再生水地下储存过程中微塑料环境行为及调控机制研究

The underground storage of reclaimed water is deemed as a new topic in the field of wastewater resource utilization, environmental risk created by pollutants in reclaimed water has been a hot issue in environmental research. Being a new pollutant with small size and low density, microplastics(MPs) becomes a good carrier of other pollutants. Since high abundance of microplastics is continuously detected in reclaimed water, it's vital to clarify the joint toxicity of microplastics and its complex in complicated environment medium, not mentioning the risk to reclaimed water storage environment is still unknown yet. To ensure the safety of recycled water quality, this projectbased on the characteristics of reclaimed water underground storage, will propose a rapid collection, efficient separation and accurate detection method, which aims to scientifically evaluate the influence of microplastics recharge flux on reclaimed water quality.
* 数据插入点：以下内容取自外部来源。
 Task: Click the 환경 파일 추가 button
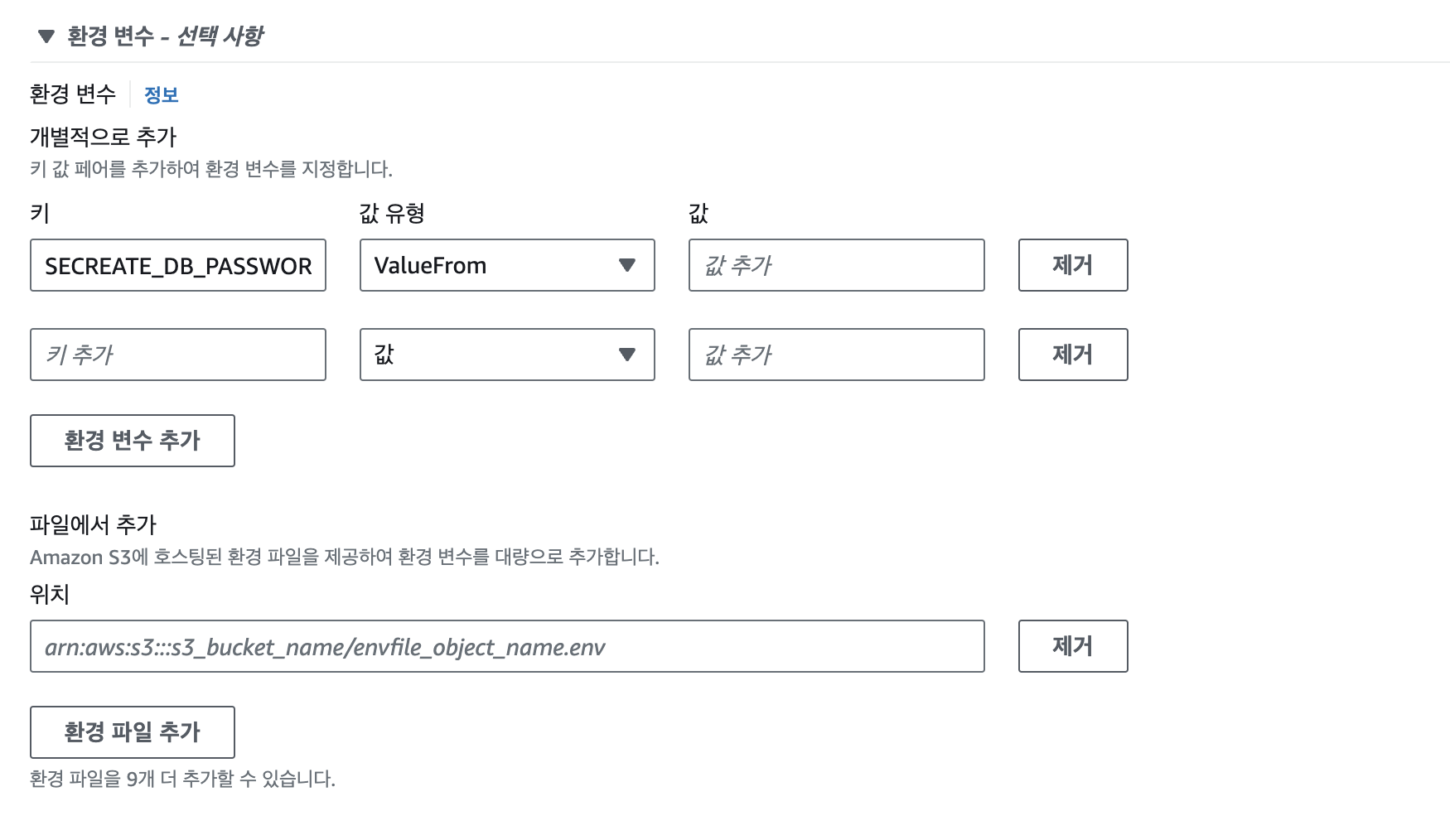pyautogui.click(x=133, y=732)
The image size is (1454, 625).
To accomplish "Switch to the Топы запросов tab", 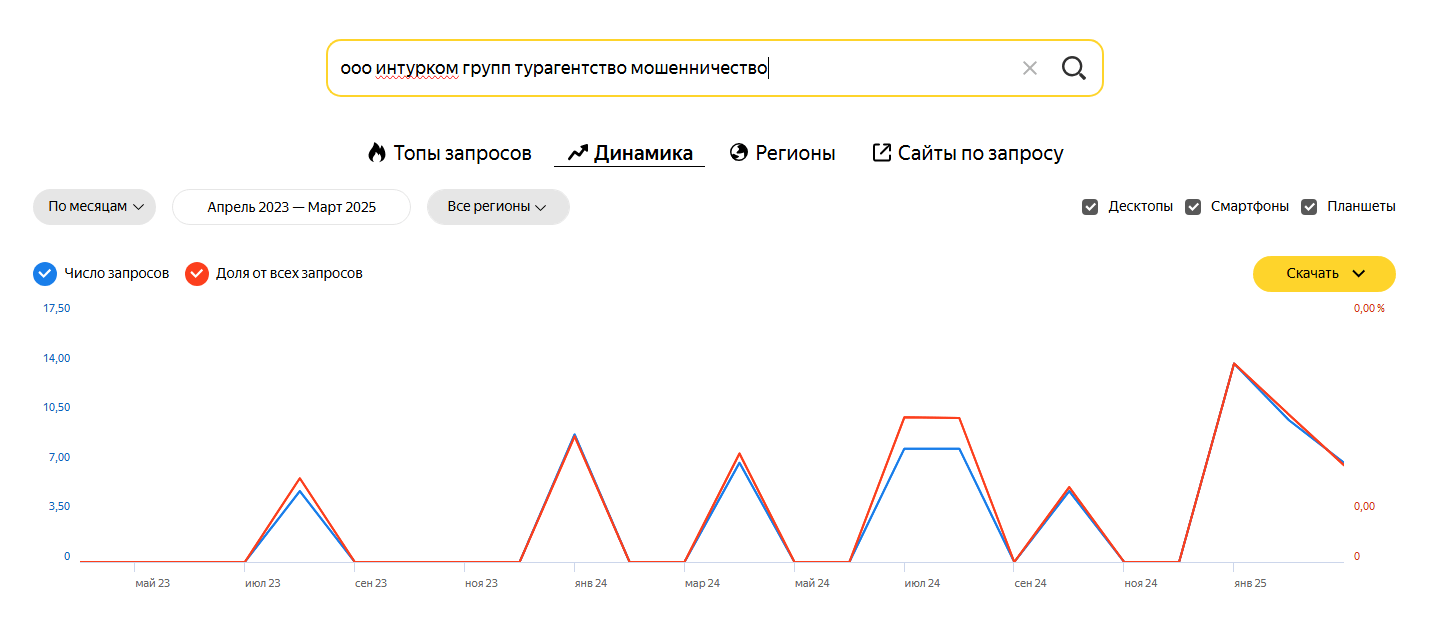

Mechanism of the joint toxicity of microplastics on the formation of biofilm is deemed as a critical scientific issue to identify the molecular mechanism of microplastics on characteristic microorganisms. Meanwhile, by simulating in-situ reclaimed water underground storage environment, this project will propose a biofilm pollution control scheme in accordance with the stimulation of microplastics joint toxicity. Findings of the scheme is supposed to scientifically evaluate environmental risks of microplastics in the underground storage process of reclaimed water.

再生水地下储存被视为污水资源化领域的新命题，再生水中污染物引发的环境风险一直是环境领域研究的热点问题。新型污染物微塑料具有粒径小、密度低等特点，极易成为其它污染物的优良载体。随着微塑料在再生水中不断检出且丰度较高，在复杂环境介质下微塑料及其复合体的联合毒性尚不明晰，对于再生水地下储存环境风险的研究尚属空白。为保障再生水回用水质安全，本项目拟通过建立基于再生水地下储存特征的快速采集、高效分离和精准检测方法，科学评估微塑料回灌通量对再生水地下储存水质安全的影响；以再生水中微塑料诱发的联合毒性对生物膜形成的影响机制为关键科学问题，探索微塑料对代表性微生物的分子作用机制；结合模拟原位再生水地下储存条件，建立微塑料联合毒性刺激条件下的生物膜污染控制方案，为评价再生水地下储存过程中微塑料引起的环境风险提供科学依据。

再生水地下储存被视为污水资源化领域的新命题，再生水中污染物引发的环境风险一直是环境领域研究的热点。近年来微塑料被联合国环境规划署在《新型污染物议题》的中正式列为最为关注的污染物。在复杂环境介质下微塑料及其复合体的联合毒性尚不明晰，为保障再生水回用水质安全，研究高效的微塑料提取、分析、检测方法，明确微塑料与有毒有害物质的相互作用机制。针对再生水地下储存过程中微塑料可能产生的环境行为，开展了基于杂多酸催化体系的微塑料污染控制研究，阐释其降解的构效机制。针对微塑料的污染特性，开发了功能化多酸催化材料体系，实现资源物质与污染物高效转化与降解的目标，为绿色功能化材料在实际工程中的应用提供新思路。巧妙构建功能化多金属氧酸盐催化材料，通过调控酸中心和氧化还原中心及微观结构，优化选择性催化性能，并提出生态环境循环发展的技术框架。